“Tory arseholes stole my name” Alistair Milton-Seall catches up with the enigmatic Harrison Wright.
As summer draws to an end and lockdown two (electric boogaloo) beckons, I find myself outside a South London pub with Harrison Wright. We’re now in October and Timothy Taylor’s Landlord ale is the drink of choice. Harrison fills me in with his current musical tipples – from Stella Donnelly and Charli XCX to Aldous Harding and Lorde– and begins to detail his journey so far.
Harrison went to university in Bristol. Whilst he was there he joined and helped form the five-piece progressive rock band Insomnichord, as a “keyboard goblin”. Unfortunately, the creative force of Insomnichord is no more, and was drawn to a close as a result of factors we won’t cover now. We can, however, mention that there is an album out in the ether for those brave enough to hunt it down…

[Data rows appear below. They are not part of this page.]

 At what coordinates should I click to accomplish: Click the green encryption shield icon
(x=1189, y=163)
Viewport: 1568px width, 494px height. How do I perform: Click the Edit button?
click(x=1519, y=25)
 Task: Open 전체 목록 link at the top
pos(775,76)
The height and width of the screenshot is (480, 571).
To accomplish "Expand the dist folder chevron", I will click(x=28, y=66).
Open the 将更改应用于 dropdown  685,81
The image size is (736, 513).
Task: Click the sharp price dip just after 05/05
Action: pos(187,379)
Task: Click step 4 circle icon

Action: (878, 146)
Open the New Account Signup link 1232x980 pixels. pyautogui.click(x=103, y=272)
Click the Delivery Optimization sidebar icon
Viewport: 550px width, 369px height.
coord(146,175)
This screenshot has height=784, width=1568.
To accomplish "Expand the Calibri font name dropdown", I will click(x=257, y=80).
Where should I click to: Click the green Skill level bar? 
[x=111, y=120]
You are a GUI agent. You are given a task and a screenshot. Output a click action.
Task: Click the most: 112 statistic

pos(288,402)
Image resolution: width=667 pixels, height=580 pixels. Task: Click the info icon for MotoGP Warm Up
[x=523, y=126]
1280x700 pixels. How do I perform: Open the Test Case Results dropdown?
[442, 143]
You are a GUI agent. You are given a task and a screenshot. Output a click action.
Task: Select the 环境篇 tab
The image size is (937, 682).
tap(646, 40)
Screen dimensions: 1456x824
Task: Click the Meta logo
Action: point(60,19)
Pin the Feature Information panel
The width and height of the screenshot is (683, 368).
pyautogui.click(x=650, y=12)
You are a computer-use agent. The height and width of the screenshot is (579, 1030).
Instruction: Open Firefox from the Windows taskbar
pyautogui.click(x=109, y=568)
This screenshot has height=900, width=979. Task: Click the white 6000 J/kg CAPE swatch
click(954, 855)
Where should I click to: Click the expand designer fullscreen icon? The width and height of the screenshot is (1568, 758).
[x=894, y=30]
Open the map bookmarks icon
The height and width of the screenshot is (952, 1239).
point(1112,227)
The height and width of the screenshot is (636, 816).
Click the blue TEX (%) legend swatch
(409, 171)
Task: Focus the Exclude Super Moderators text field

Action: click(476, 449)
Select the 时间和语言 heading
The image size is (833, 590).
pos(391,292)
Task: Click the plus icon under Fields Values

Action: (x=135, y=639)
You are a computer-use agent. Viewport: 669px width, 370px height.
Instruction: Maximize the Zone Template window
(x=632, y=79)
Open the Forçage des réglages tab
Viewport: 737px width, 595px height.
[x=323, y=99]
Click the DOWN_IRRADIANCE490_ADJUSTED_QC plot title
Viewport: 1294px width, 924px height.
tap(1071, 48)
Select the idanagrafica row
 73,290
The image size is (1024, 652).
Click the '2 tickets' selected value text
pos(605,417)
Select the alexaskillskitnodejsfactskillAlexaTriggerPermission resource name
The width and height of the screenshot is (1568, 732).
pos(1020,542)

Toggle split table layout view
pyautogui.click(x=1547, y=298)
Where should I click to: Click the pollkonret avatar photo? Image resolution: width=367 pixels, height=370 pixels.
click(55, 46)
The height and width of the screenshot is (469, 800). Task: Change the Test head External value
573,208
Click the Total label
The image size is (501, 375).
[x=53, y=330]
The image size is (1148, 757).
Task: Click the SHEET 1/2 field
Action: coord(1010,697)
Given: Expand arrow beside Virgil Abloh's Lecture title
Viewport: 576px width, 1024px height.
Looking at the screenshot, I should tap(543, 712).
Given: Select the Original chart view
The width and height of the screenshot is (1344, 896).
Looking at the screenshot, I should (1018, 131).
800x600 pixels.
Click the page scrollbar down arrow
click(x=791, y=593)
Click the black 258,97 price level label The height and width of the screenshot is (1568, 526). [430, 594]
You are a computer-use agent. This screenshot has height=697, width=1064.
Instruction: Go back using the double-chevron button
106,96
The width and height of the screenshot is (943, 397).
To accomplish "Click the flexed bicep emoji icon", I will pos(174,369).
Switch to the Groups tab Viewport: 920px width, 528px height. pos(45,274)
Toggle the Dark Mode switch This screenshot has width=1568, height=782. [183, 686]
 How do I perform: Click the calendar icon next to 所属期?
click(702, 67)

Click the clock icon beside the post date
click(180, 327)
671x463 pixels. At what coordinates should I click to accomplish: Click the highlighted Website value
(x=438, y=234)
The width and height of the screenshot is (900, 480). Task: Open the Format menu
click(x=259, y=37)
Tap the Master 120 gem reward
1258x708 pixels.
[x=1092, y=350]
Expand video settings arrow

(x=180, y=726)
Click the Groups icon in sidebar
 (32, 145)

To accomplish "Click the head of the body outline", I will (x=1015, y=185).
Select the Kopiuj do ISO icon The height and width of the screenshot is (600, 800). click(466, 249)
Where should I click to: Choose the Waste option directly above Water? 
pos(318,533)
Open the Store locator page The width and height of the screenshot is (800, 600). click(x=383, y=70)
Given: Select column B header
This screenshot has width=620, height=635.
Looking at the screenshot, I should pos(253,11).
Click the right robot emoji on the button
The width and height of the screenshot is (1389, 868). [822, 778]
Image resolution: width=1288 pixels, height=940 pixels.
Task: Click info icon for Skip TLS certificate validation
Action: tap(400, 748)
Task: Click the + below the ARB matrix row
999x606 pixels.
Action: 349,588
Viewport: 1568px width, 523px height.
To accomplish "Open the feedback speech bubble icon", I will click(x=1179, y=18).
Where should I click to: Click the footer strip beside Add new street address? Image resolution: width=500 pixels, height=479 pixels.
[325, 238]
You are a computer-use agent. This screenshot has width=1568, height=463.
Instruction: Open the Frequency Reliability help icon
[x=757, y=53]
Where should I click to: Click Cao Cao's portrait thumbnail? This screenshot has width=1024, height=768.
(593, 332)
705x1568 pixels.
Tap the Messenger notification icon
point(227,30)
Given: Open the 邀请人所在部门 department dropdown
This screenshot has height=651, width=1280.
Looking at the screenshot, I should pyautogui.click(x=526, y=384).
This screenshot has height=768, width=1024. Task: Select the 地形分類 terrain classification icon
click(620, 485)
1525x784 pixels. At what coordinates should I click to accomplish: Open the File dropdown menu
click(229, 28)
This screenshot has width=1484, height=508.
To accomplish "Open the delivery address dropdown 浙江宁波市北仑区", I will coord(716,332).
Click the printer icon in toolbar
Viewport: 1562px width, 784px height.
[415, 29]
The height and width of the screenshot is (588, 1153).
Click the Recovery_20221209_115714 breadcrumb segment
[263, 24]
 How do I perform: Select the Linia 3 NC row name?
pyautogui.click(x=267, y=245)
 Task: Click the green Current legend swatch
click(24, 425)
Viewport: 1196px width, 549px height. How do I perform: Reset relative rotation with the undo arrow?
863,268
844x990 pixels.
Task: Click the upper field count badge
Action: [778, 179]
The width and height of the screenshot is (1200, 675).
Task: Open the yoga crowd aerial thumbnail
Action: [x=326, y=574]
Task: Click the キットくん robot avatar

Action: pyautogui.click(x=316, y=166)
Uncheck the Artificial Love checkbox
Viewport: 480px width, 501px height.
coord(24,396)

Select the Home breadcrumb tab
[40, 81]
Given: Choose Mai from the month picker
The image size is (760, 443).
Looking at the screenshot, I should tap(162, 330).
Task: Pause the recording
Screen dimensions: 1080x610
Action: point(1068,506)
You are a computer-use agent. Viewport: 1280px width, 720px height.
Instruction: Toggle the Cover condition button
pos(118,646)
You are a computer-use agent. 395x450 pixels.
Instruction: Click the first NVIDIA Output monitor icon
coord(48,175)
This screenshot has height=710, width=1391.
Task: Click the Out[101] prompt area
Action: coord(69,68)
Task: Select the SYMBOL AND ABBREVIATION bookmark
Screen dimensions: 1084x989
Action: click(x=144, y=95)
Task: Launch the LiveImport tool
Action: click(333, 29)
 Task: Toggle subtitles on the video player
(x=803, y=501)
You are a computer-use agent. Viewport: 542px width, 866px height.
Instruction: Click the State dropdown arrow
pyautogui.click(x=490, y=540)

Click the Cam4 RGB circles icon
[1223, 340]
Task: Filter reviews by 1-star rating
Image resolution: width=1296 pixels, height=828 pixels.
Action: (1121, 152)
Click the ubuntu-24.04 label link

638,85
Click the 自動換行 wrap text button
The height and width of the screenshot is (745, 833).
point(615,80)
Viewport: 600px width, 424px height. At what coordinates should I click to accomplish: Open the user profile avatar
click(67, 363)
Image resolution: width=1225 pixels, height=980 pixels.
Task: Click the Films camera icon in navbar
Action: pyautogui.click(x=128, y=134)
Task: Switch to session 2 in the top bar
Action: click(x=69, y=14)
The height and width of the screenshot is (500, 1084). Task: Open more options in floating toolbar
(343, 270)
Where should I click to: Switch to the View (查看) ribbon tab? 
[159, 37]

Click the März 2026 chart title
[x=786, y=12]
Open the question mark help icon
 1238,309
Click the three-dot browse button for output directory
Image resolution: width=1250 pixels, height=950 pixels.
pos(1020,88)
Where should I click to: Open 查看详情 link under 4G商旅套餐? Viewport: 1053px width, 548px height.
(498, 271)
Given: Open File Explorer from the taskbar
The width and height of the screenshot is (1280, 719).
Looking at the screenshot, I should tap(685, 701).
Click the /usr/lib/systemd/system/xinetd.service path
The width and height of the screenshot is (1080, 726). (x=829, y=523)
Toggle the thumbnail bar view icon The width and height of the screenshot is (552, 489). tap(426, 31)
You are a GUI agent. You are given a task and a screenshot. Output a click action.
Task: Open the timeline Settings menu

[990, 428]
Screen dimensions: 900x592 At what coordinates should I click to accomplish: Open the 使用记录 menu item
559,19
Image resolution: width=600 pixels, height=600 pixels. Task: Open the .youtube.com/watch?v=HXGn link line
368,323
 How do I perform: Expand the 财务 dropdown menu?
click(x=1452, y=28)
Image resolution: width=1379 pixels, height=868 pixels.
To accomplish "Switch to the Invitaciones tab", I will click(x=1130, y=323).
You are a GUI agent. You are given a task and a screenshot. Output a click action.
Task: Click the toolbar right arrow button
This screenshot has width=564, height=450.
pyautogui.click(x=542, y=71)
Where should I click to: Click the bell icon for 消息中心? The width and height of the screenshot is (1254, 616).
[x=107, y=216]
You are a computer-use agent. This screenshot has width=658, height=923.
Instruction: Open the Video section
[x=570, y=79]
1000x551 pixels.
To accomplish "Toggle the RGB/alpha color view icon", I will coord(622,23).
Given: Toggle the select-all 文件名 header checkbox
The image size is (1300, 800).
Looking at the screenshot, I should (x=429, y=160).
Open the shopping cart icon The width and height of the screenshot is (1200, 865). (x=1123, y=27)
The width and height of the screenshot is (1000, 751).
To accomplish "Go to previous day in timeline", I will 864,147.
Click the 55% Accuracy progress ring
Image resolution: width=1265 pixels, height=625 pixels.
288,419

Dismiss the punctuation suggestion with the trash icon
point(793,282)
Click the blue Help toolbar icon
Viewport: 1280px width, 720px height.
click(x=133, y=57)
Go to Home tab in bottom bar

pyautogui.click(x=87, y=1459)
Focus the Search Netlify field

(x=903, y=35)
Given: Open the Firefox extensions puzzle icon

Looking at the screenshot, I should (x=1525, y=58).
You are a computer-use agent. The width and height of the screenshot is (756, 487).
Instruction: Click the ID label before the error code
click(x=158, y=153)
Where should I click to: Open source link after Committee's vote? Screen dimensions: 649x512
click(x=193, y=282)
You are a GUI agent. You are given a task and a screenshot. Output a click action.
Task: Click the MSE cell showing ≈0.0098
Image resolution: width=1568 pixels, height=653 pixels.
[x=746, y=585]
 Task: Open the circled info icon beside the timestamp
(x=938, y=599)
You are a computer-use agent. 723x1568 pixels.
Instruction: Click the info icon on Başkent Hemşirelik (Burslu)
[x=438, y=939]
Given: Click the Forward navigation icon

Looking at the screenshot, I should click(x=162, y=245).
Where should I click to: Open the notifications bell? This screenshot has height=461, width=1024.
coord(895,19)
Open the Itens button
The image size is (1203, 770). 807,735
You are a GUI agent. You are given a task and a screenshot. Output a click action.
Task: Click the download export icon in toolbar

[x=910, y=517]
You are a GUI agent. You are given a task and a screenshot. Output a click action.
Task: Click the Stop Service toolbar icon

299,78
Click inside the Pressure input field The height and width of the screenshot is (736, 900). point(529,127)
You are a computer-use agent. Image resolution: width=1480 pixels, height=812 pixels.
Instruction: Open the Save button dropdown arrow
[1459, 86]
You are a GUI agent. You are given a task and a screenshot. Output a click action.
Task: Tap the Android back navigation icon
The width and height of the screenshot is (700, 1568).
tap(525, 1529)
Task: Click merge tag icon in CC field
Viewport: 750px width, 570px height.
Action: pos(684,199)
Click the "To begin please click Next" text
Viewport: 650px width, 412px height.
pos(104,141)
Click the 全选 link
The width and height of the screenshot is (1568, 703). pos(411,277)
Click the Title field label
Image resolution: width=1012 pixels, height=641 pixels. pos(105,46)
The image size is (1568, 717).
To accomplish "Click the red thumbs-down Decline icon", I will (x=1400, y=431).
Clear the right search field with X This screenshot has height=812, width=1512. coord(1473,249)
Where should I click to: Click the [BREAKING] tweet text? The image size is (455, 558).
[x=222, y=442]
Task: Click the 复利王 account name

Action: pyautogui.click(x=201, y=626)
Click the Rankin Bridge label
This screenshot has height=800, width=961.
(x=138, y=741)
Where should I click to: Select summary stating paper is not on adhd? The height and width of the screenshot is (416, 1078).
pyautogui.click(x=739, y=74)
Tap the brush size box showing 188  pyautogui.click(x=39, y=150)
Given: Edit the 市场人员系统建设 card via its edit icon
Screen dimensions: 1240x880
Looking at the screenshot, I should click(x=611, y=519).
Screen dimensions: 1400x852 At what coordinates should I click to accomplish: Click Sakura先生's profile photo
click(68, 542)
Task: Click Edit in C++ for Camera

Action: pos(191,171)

This introduction to Bristol’s live music scene seems to have been the bug Harrison wished he bit earlier. Insomnichord provided the support and education he needed to write songs, sing in front of crowds and understand his love for producing. He honestly recounts the experiences of his former band, noting that it helped him get to where he is now – both in terms of performing and producing music. PG Flips, Bristol’s tea-based answer for I’m not quite sure what, soon followed. Yet this too this ended. My pint companion was kicked out the band for songwriting disagreements, with Harrison favouring pop to former bandmate Mat’s DnB prog.
At this point, Mat called Harrison but provided no comment for this.
We also spotted a pink stretched Hummer limo (strong Don’t Tell The Bride vibes).
This rose-tinted revving vehicle brings us neatly onto the topic of his solo work. Harrison explains how the current virus outbreak led to the cherry on his cake: challenging himself to write a song every day. Whilst this lasted only three days, it paved the way for ‘New Normal’ – a name at the time he admittedly took from the Caroline Polachek. Despite this there’s strong animosity with Boris Johnson over names; apparently “Tory arseholes stole my name”. This unravels our conversation, as it becomes clear Harrison’s not a fan of having his name attributed to his music. He wants to avoid “sounding like a businessman on Spotify” or a guy with an acoustic guitar. It’s not a badge of honour or a level of pride for him, but the complete polar opposite. There’s a distinct message here, the music he produces and creates is shared because of the passion and authenticity of the sounds rather than the fact it’s by him.
This brings us not his new song “Warm Words”. It is a departure from the synth dream-pop sounds of “New Normal” to indie. It was written in bed accidentally over the course of two months from lyrics to chords, and followed a completely different process for him. Ableton and its loops are out the window, Logic is back, and he’s collating lyrical ideas before structuring and threading the fabric of songs together. “Warm Words” is an indication of this; the lyrics espouse love songs, particularly how everyone else seems to be able to write them but him – “trying to write a love song without being in love” is understandably tricky. It took two months to rediscover and add harmonies until this file formed a more complete and well-rounded entity. Whilst Harrison, now two pints in, dislikes “Warm Words” and labels it as “cheesy”, I learn it is actually meticulously constructed and consists of over forty vocal tracks and five harmony segments. Perhaps, more importantly, it has no synths, a first in his songwriting journey.
This, alongside the confidence he’s found in his own voice (moving from the shadows of a keyboardist to centre stage), has propelled his solo work. Now his sights are firmly set on producing a cohesive EP, which will preferably resemble a playlist instead of an album (similar to Wolf Alice). Harrison is dreaming of returning to his favoured venues and is set to embark upon a diploma at Abbey Road on music production, in search of a career in either the industry or incorporating music. His current cut-and-shut, efficient approach to music will likely develop and evolve as a result. With the future of live music uncertain, he’s considering interesting ways to perform online, noting Pheobe Bridgers and Sophie Ellis Bextor’s approaches (shoutout the kitchen disco) and the role in which music plays in our lives.
He played an online show for Bristol’s Louisiana during the first few weeks of Covid-19 restrictions, but working out the best way to promote his music at present without gigging is hard. What he tells us is how websites and blogs such as Visceral Records are now more important than ever. Small artists are unable to tour, build up their musical connections and engage with the community. As such we can dream with Harrison around a future of live performances, whether that’s at his favoured Crofter’s Rights in Bristol or Lion Coffee in London. We hope we’ll be able to see him centre stage sometime soon.